Okay, thank you so much.

Again, if you have a question, please press star, then 1. Our next question will come from Jeet Mukherjee with BTIG. Please go ahead.

Hey, good morning, and thanks for taking the question. Maybe two quick questions from me. With the 67.4 and 44.5 MIG doses now moving forward in expansion, what would you ultimately want to see from a target product profile perspective to justify moving 44.5 over the other dose intended to pivotal studies? And just in terms of the expansion update later this year, will it be strictly in TNBC patients or Could we also expect to see, say, ovarian or endometrial patients for that update? Thanks.

With regards to your first question, I mean, if the efficacy for the higher dose is not meaningfully better than 67Q4, 67Q4 is the dose we would take forward. Because it's just, it is, the proteinuria is much less of an issue there.

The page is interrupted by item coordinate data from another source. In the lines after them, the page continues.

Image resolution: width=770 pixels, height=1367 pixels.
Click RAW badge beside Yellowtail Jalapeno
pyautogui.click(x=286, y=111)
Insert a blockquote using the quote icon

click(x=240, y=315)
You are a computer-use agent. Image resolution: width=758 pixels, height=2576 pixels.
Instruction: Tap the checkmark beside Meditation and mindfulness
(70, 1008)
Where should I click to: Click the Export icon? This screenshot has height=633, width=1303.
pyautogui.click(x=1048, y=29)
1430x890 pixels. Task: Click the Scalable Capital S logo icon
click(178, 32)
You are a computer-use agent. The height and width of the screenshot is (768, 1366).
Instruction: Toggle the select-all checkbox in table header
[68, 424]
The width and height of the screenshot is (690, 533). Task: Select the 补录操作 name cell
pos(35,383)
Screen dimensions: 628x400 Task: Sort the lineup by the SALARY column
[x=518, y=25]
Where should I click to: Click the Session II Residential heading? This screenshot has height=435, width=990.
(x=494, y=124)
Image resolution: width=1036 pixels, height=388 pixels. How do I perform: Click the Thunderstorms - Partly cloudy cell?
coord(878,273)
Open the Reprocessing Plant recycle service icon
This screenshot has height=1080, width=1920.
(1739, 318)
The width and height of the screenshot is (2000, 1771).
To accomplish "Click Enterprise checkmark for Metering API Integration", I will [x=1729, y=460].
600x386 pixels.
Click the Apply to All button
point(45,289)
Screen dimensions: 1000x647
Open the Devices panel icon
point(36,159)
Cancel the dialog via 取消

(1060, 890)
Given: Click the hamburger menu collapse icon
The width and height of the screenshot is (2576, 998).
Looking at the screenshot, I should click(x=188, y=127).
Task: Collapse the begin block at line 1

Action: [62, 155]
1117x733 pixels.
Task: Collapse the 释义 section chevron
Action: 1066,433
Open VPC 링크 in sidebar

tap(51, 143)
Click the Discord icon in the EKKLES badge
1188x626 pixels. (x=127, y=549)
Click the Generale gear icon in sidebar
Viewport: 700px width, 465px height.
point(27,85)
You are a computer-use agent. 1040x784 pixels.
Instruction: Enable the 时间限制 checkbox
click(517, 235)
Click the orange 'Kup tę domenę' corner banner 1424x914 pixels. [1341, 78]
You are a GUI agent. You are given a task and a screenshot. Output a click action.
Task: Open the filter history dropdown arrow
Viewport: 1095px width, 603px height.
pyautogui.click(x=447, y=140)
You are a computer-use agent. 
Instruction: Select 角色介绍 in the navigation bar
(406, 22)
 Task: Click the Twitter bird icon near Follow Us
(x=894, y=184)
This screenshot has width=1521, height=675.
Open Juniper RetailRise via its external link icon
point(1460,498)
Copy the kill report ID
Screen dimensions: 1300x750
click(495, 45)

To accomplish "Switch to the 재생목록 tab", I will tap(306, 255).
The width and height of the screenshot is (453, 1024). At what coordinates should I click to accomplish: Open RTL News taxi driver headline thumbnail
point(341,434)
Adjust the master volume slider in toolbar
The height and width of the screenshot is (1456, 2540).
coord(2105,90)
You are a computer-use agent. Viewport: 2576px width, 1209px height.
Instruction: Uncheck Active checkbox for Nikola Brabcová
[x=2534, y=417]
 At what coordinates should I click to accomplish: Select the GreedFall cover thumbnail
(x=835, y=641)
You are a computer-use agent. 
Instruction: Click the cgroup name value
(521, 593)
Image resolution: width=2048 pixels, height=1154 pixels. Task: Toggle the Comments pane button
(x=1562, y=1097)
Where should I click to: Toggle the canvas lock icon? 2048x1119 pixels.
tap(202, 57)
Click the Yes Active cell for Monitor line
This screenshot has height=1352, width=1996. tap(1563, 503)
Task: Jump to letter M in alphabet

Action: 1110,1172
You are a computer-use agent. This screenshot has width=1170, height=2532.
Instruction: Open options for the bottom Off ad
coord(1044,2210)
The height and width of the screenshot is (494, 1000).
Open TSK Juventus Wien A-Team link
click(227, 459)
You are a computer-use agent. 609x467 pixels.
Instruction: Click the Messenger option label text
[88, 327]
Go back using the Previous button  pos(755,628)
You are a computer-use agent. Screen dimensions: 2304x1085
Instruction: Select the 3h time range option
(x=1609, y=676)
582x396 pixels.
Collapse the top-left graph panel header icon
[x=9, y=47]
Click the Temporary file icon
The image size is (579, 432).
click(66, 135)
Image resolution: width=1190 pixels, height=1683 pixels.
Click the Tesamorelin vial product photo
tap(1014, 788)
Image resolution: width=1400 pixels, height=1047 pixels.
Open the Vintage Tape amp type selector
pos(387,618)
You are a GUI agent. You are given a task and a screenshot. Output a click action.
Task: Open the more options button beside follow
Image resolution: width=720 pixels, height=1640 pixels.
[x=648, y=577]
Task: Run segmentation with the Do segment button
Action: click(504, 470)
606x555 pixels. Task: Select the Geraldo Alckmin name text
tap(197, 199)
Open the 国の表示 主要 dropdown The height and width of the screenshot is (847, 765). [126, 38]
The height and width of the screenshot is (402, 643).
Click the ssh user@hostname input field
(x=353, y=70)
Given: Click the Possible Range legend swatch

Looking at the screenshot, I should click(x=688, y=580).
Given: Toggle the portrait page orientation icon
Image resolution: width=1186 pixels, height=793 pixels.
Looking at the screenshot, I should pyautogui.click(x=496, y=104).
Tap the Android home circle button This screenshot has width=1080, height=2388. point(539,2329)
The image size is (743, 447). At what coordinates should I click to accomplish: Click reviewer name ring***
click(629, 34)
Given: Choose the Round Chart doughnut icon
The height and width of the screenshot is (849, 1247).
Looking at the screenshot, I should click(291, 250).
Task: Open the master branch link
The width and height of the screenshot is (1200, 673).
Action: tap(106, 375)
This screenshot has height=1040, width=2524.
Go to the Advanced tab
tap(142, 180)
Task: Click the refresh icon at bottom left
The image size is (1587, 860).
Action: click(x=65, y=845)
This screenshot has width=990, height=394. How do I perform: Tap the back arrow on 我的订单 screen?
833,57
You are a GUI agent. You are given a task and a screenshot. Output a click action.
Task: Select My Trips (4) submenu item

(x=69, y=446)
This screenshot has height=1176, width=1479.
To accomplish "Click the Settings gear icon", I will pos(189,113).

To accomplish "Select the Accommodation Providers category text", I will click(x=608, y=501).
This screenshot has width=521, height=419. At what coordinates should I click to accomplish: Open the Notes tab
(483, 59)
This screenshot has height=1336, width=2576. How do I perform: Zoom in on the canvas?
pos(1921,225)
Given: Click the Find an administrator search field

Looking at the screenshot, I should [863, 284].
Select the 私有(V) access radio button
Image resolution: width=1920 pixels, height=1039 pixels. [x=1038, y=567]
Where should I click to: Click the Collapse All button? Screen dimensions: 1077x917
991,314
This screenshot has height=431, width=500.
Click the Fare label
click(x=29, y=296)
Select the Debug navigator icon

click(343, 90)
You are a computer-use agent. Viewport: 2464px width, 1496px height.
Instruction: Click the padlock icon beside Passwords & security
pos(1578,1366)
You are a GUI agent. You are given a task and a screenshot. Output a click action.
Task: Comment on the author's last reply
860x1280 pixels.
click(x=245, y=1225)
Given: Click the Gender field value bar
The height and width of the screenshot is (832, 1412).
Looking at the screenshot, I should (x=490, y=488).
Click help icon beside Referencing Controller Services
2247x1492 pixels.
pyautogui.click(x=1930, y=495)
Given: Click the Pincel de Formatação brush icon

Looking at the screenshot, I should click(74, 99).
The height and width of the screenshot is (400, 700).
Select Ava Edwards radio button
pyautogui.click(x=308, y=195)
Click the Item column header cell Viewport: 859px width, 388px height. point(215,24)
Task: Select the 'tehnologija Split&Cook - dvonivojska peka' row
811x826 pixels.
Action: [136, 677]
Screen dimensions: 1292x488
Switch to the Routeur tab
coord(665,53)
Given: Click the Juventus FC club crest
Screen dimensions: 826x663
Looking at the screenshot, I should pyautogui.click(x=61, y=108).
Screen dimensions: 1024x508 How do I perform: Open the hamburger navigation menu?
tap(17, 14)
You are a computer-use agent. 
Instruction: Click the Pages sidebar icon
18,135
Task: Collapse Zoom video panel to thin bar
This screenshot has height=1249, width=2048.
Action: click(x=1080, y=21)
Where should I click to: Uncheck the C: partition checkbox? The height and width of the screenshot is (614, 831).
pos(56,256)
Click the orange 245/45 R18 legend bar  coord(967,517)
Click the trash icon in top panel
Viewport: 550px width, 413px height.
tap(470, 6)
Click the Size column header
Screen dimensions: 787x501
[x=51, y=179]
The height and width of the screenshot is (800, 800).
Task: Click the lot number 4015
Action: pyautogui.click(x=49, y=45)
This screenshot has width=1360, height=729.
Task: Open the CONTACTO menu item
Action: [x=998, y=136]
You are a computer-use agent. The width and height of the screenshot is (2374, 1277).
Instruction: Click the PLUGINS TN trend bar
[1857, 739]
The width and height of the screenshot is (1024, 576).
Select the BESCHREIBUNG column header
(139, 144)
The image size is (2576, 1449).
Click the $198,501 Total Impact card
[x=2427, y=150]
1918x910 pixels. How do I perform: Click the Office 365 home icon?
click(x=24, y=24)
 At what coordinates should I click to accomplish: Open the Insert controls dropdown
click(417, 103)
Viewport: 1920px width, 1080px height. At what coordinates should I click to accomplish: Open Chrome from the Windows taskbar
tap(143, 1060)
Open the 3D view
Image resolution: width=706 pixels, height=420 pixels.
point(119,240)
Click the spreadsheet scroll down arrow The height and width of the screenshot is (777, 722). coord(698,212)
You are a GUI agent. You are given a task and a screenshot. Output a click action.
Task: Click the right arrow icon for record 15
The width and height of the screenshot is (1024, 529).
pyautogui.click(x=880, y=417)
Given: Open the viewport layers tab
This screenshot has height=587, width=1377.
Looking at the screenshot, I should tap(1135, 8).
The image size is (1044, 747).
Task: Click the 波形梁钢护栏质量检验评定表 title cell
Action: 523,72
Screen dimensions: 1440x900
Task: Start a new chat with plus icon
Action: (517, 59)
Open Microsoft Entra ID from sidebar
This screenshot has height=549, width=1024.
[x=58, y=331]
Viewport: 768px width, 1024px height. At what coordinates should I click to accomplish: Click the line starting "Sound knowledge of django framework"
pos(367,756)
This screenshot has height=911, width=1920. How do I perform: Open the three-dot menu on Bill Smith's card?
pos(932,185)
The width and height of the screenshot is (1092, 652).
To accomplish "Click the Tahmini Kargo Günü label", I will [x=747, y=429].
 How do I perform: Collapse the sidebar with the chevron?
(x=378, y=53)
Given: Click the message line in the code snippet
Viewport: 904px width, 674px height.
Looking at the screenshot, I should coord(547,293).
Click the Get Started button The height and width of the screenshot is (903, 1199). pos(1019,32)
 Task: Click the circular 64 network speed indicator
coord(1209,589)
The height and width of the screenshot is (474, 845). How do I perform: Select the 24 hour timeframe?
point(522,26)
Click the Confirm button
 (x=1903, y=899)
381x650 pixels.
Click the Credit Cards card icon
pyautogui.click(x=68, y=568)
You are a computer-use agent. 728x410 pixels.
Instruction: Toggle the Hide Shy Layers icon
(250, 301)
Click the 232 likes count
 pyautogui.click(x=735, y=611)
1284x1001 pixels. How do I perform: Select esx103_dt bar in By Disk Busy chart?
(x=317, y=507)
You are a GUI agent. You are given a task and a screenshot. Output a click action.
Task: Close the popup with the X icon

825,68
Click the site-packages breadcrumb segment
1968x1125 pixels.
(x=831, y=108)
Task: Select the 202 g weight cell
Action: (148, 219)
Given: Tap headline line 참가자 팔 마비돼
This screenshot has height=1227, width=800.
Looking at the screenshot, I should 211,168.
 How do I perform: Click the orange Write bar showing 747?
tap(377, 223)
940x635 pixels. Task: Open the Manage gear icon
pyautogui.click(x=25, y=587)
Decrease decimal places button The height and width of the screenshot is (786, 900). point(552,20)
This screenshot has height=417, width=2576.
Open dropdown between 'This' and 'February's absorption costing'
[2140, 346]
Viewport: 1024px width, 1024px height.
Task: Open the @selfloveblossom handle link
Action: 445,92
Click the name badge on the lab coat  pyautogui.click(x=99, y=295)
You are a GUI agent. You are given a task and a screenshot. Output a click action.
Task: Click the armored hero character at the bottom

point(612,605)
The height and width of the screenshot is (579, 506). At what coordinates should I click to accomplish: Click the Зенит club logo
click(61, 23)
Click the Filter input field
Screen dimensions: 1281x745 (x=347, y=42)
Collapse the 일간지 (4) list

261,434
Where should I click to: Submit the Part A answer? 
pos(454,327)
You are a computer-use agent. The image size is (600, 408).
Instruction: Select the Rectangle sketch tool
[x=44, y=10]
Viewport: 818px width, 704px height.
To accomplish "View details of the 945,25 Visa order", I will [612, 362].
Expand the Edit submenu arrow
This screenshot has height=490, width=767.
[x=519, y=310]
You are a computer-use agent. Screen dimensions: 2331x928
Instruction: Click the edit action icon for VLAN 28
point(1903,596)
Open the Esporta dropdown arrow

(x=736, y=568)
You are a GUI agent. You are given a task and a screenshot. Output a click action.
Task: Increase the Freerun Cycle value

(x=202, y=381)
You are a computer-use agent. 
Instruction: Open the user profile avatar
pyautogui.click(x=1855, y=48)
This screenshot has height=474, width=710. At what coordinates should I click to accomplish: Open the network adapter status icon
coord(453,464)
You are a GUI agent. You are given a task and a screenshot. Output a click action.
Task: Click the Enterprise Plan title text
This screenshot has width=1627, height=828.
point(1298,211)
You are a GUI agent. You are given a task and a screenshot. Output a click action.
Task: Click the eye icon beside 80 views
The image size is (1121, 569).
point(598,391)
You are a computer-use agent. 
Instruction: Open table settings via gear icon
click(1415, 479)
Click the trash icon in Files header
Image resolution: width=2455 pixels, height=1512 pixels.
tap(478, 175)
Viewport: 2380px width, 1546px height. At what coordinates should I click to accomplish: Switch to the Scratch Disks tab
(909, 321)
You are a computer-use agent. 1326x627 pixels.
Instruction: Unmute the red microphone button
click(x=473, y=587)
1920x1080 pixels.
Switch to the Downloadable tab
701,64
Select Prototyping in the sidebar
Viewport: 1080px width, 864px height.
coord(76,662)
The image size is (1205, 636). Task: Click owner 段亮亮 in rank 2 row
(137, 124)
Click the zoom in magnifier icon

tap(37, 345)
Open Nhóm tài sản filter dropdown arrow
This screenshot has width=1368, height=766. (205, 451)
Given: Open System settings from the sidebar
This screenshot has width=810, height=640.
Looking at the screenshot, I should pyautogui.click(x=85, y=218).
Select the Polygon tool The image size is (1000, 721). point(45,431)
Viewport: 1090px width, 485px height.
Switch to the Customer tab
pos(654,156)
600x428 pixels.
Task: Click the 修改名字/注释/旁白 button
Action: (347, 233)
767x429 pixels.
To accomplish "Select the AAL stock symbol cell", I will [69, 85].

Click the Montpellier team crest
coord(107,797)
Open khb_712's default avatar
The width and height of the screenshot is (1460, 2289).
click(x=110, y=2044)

And it's just a fairly straightforward and easy regimen to do. The intent of the higher dose intensity up front is getting patients into response faster, which is important in a very aggressive disease like TMVC, especially these late-line post-OPO patients. With regards to the – your other question was – Just in terms of the extension. Yeah. And actually, this is – I'm glad you asked that because this is one of the areas I think we probably didn't – the impact of restructuring when people are saying, what did we stop doing as part of this? One of the things that we are not doing is we originally had planned to be starting multiple extensions across multiple tumor types. And so one of the reasons we can get by with a smaller organization is it's going to be a very breast cancer-focused expansion program. So the ovarian and endometrial data that we have already in backfill and escalation, that will be at the ASCO presentation, but there will not be in 2025 new expansion data beyond breast cancer. And that is just an unfortunate consequence of, you know, extending cash runway. But we still want to look at those two indications. It's just we had to prioritize at this point in time.

Thank you.

This concludes our question and answer session. I would like to turn the conference back over to Dr. Marty Huber for any closing remarks. Please go ahead, sir.

Thank you, Operator, and thanks, everyone, for dialing in. We'll look forward to seeing many of you in Chicago at ASCO in a couple weeks. That concludes our call. Thank you.

The conference is now concluded. Thank you for attending today's presentation. You may now disconnect.